Beto O’Rourke’s audacity of hope

RASHMEE ROSHAN LALL March 14, 2019

Don’t get me wrong. I really like Beto O’Rourke. I like his youthfulness, his energy, his straight-talking commitment to American values. But I think it’s a mistake for him to run for president.

Instead, the former Texas congressmen, who narrowly failed to oust Ted Cruz in the 2018 senate election, should have run for something else – perhaps the state senate. He should have done something rather than just been a presidential candidate, which is hard enough anyway.

There are three reasons to be dismayed by Mr O’Rourke’s March 14 announcement he’s joining the crowded (15 people counting him) 2020 Democratic presidential election race.

  1. It seems too audacious for words. Consider what Mr O’Rourke is known for. He ran – and lost – the race for the US Senate. Okay, so he ran a good race against Mr Cruz, expanded the Democratic voter base in Texas and allowed a red state to see a Democrat as a viable candidate for the first time in decades. But ultimately, Beto, as he’s generally known, lost. If he couldn’t win the race to be Texas senator, one might wonder how he’ll triumph in 50 states.

As Associated Press writes: if he won the presidency, Beto “would be the first U.S. politician to do so since Abraham Lincoln lost his Senate bid to Stephen Douglas in Illinois in 1858, then was elected president two years later.”

  1. Is he getting too impressed with himself? One has to wonder if Beto is getting carried away by the buzz that has surrounded most of what he’s done since the senate run. He’s an Annie Leibovitz Vanity Fair cover. Joe Hagan, who wrote the story, describes Beto’s desire to run for president as follows:

“Beto O’Rourke seems like a cliff diver trying to psych himself into the jump. And after playing coy all afternoon about whether he’ll run, he finally can’t deny the pull of his own gifts. ‘You can probably tell that I want to run,” he finally confides, smiling. “I do. I think I’d be good at it.’ …

“The more he talks, the more he likes the sound of what he’s saying. ‘I want to be in it,’ he says, now leaning forward. ‘Man, I’m just born to be in it, and want to do everything I humanly can for this country at this moment’.”

Does he think he has a divine mission?
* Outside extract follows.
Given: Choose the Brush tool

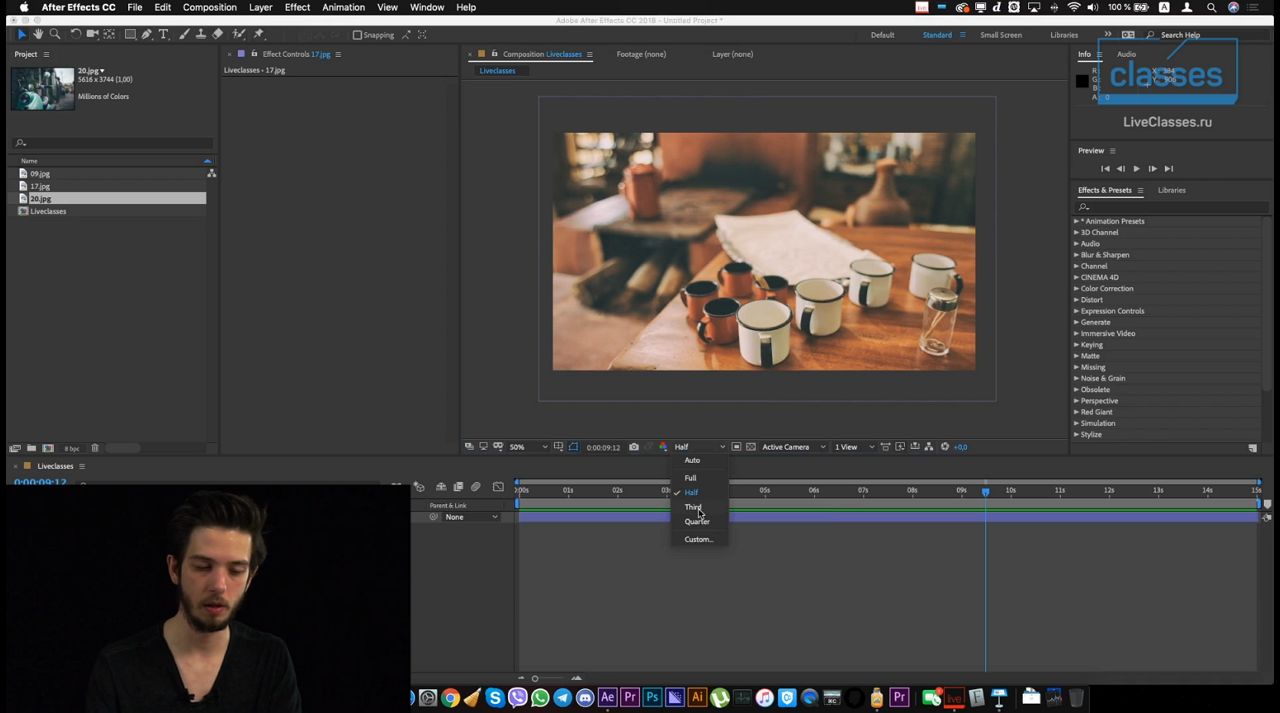Looking at the screenshot, I should click(185, 34).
In the Vanity Fair piece, Beto says of a speech he gave in Houston, the third stop on his two-year Senate campaign against Mr Cruz: “I don’t ever prepare a speech,” he says. “I don’t write out what I’m going to say. I remember driving to that, I was, like, ‘What do I say? Maybe I’ll just introduce myself. I’ll take questions.’ I got in there, and I don’t know if it’s a speech or not, but it felt amazing. Because every word was pulled out of me. Like, by some greater force, which was just the people there. Everything that I said, I was, like, watching myself, being like, How am I saying this stuff? Where is this coming from?”

  1. What has he really done to be elected president? The question is important. For all Beto’s gifts, his openness, his charm, the sense he’s a bit like Robert Kennedy, he does have to demonstrate why I should vote for him. (That said, Donald Trump never did anything to be elected president, but then I didn’t vote for him either.)